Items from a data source
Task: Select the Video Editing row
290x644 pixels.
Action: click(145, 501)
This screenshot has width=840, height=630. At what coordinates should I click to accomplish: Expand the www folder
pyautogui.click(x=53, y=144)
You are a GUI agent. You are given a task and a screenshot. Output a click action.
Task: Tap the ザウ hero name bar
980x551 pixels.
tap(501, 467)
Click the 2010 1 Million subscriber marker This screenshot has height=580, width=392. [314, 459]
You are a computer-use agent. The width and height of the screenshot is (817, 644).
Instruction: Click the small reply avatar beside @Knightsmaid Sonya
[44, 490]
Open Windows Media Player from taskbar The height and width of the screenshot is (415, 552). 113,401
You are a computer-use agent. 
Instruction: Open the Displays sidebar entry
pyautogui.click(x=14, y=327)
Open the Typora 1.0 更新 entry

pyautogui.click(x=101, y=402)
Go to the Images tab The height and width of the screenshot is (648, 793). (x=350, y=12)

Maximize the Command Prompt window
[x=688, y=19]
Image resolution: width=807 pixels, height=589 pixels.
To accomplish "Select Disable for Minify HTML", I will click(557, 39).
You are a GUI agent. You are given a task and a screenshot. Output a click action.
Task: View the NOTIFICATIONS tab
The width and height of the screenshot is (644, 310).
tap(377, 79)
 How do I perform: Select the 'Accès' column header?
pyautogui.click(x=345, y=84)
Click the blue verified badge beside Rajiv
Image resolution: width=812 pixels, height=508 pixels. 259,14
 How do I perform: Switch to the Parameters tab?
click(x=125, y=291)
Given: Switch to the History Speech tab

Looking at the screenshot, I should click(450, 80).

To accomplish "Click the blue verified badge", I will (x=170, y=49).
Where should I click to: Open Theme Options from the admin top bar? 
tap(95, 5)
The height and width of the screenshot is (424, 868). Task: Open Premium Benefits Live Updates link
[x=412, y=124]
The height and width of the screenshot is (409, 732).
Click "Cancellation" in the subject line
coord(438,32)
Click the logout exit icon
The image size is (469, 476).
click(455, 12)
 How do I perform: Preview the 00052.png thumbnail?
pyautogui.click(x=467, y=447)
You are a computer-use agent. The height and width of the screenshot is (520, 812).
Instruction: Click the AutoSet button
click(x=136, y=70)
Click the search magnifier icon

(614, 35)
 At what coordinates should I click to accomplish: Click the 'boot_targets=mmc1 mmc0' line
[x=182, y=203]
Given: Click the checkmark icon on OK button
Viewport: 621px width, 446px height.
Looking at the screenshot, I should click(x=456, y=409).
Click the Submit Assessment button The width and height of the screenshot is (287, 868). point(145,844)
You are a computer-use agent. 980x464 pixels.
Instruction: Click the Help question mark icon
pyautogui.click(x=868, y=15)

=== Exercise aim ===
The full set of entries must be transcribed exactly.

=== Output of the task ===
Task: Select the Video Editing row
290x644 pixels.
Action: click(145, 501)
This screenshot has width=840, height=630. At what coordinates should I click to accomplish: Expand the www folder
pyautogui.click(x=53, y=144)
You are a GUI agent. You are given a task and a screenshot. Output a click action.
Task: Tap the ザウ hero name bar
980x551 pixels.
tap(501, 467)
Click the 2010 1 Million subscriber marker This screenshot has height=580, width=392. [314, 459]
You are a computer-use agent. The width and height of the screenshot is (817, 644).
Instruction: Click the small reply avatar beside @Knightsmaid Sonya
[44, 490]
Open Windows Media Player from taskbar The height and width of the screenshot is (415, 552). 113,401
You are a computer-use agent. 
Instruction: Open the Displays sidebar entry
pyautogui.click(x=14, y=327)
Open the Typora 1.0 更新 entry

pyautogui.click(x=101, y=402)
Go to the Images tab The height and width of the screenshot is (648, 793). (x=350, y=12)

Maximize the Command Prompt window
[x=688, y=19]
Image resolution: width=807 pixels, height=589 pixels.
To accomplish "Select Disable for Minify HTML", I will click(557, 39).
You are a GUI agent. You are given a task and a screenshot. Output a click action.
Task: View the NOTIFICATIONS tab
The width and height of the screenshot is (644, 310).
tap(377, 79)
 How do I perform: Select the 'Accès' column header?
pyautogui.click(x=345, y=84)
Click the blue verified badge beside Rajiv
Image resolution: width=812 pixels, height=508 pixels. 259,14
 How do I perform: Switch to the Parameters tab?
click(x=125, y=291)
Given: Switch to the History Speech tab

Looking at the screenshot, I should click(450, 80).

To accomplish "Click the blue verified badge", I will (x=170, y=49).
Where should I click to: Open Theme Options from the admin top bar? 
tap(95, 5)
The height and width of the screenshot is (424, 868). Task: Open Premium Benefits Live Updates link
[x=412, y=124]
The height and width of the screenshot is (409, 732).
Click "Cancellation" in the subject line
coord(438,32)
Click the logout exit icon
The image size is (469, 476).
click(455, 12)
 How do I perform: Preview the 00052.png thumbnail?
pyautogui.click(x=467, y=447)
You are a computer-use agent. The height and width of the screenshot is (520, 812).
Instruction: Click the AutoSet button
click(x=136, y=70)
Click the search magnifier icon

(614, 35)
 At what coordinates should I click to accomplish: Click the 'boot_targets=mmc1 mmc0' line
[x=182, y=203]
Given: Click the checkmark icon on OK button
Viewport: 621px width, 446px height.
Looking at the screenshot, I should click(x=456, y=409).
Click the Submit Assessment button The width and height of the screenshot is (287, 868). point(145,844)
You are a computer-use agent. 980x464 pixels.
Instruction: Click the Help question mark icon
pyautogui.click(x=868, y=15)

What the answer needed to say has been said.